Material to process:
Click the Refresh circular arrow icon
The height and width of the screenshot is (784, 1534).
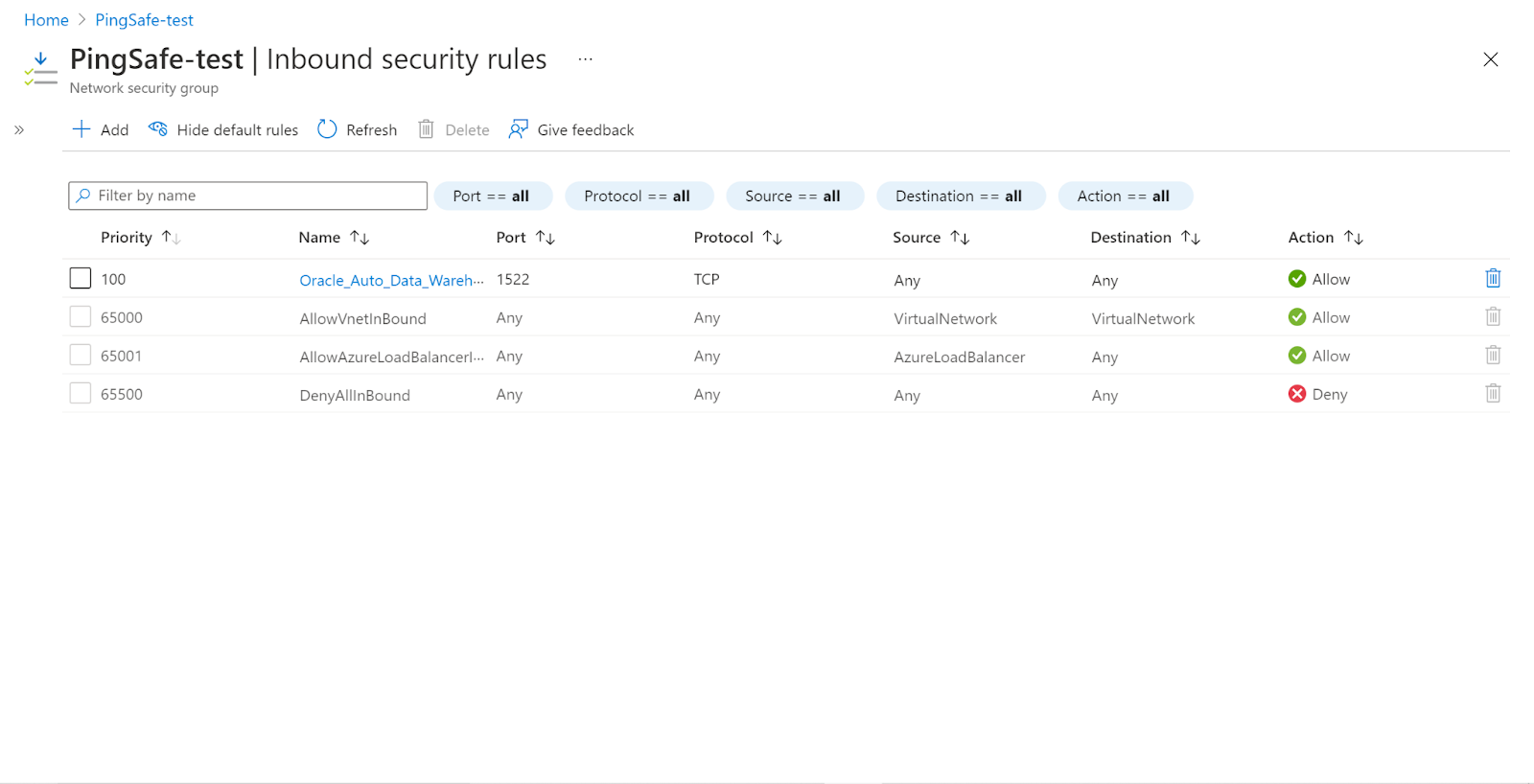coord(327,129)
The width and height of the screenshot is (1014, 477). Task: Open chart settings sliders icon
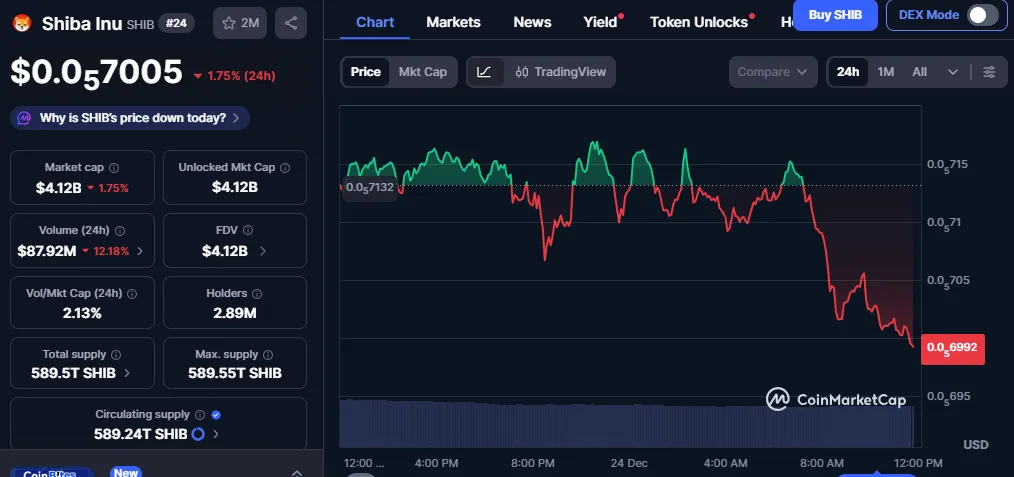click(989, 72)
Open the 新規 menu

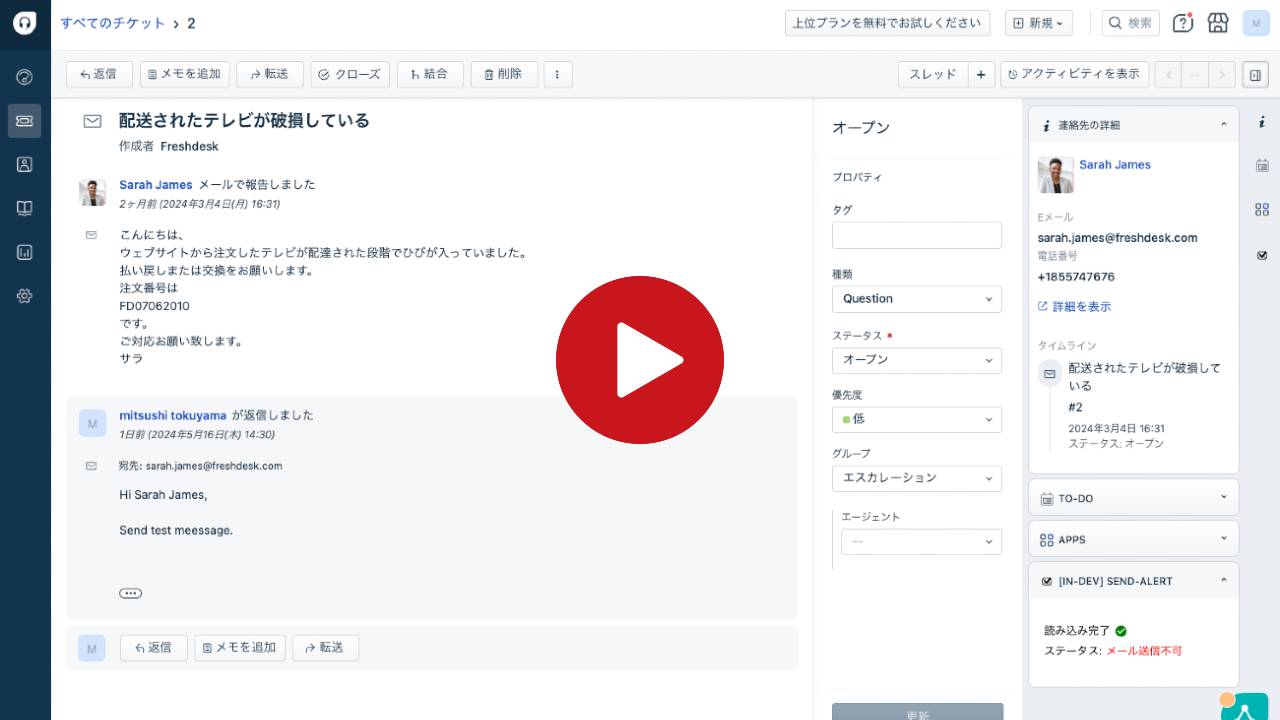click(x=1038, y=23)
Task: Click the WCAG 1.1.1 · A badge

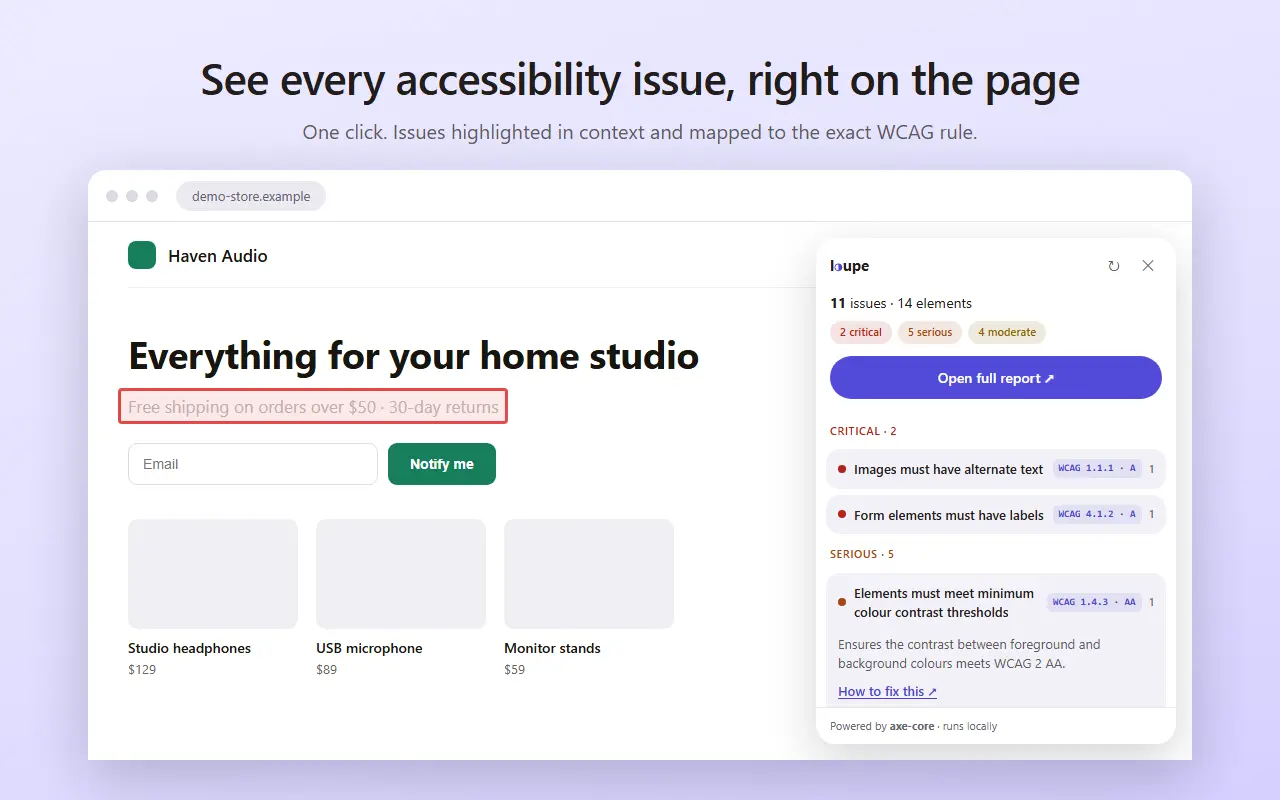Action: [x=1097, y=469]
...
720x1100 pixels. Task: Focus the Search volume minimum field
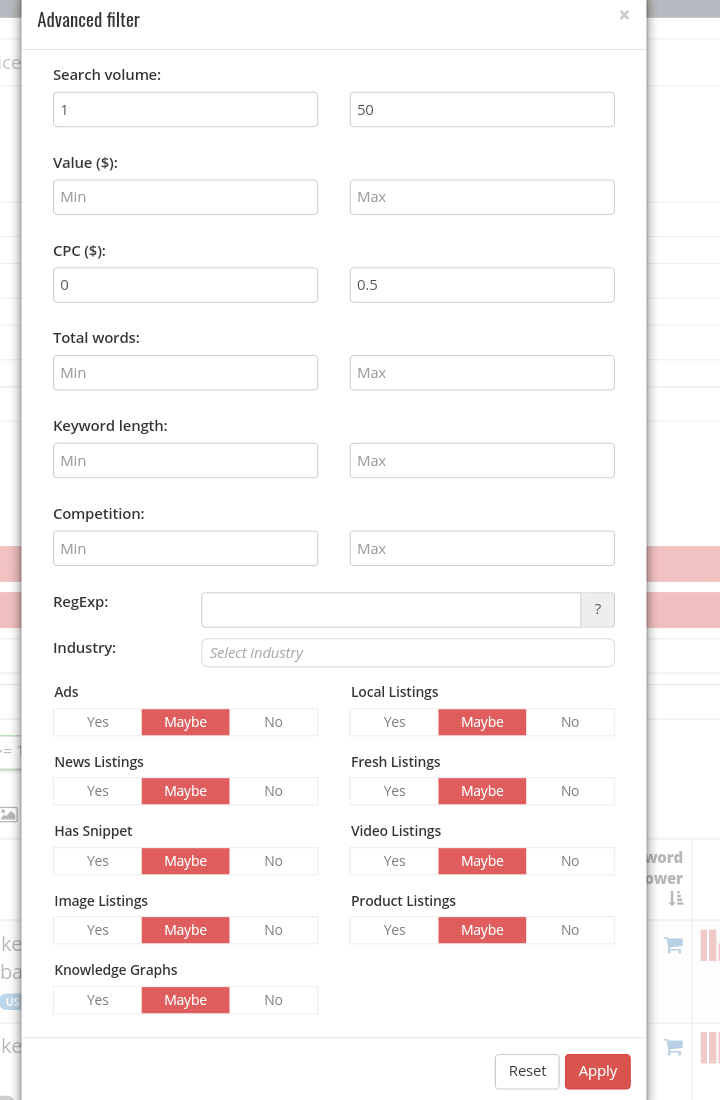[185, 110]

Written task: Copy out the lines from the one containing "Click the Refresh circular arrow icon" through the one containing "Action: [x=1097, y=469]", including both of those lines, and leave the pictures out of your answer.

Task output:
Click the Refresh circular arrow icon
The height and width of the screenshot is (784, 1534).
coord(327,129)
The width and height of the screenshot is (1014, 477). Task: Open chart settings sliders icon
click(989, 72)
Open the 新規 menu

click(x=1038, y=23)
Task: Click the WCAG 1.1.1 · A badge

Action: [x=1097, y=469]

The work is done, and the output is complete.